● **Task instructions**: Your job is to transcribe all the records that follow, excluding any pictures.

[Data items]

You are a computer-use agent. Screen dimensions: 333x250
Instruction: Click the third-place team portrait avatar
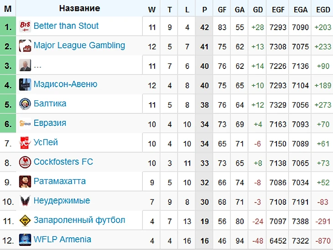click(x=25, y=65)
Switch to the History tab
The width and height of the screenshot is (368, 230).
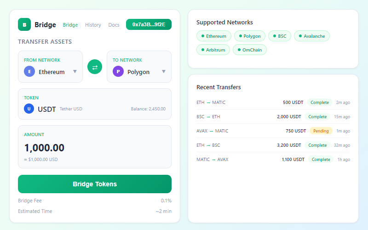[93, 25]
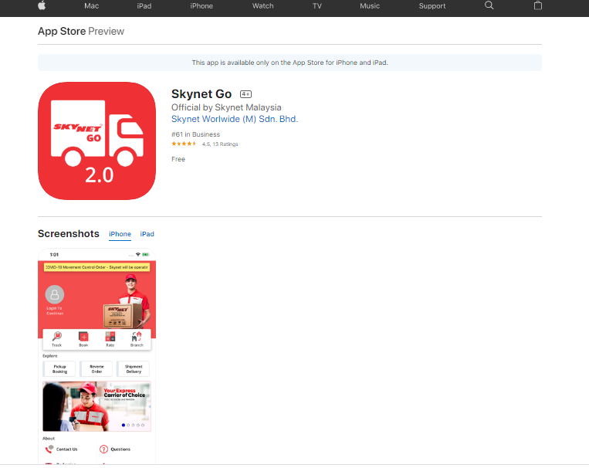Click the Branch icon in the app screenshot
589x468 pixels.
[137, 337]
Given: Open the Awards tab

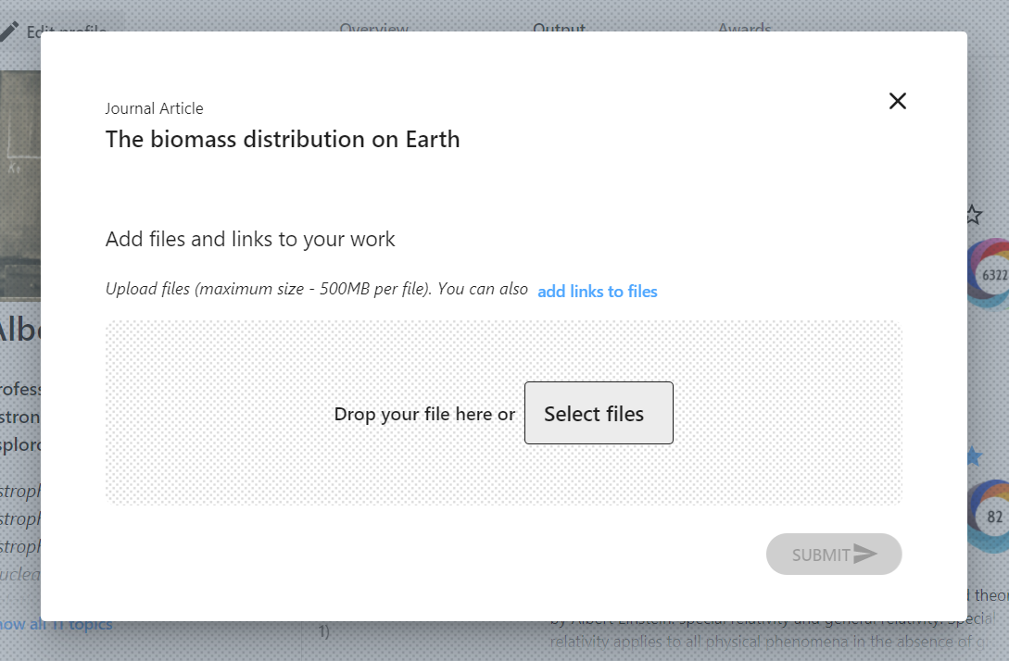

● **Task solution**:
You are a computer-use agent. Screen dimensions: 333x250
Instruction: Click the third-place team portrait avatar
click(x=25, y=65)
Switch to the History tab
The width and height of the screenshot is (368, 230).
[93, 25]
Click the Branch icon in the app screenshot
589x468 pixels.
[137, 337]
Given: Open the Awards tab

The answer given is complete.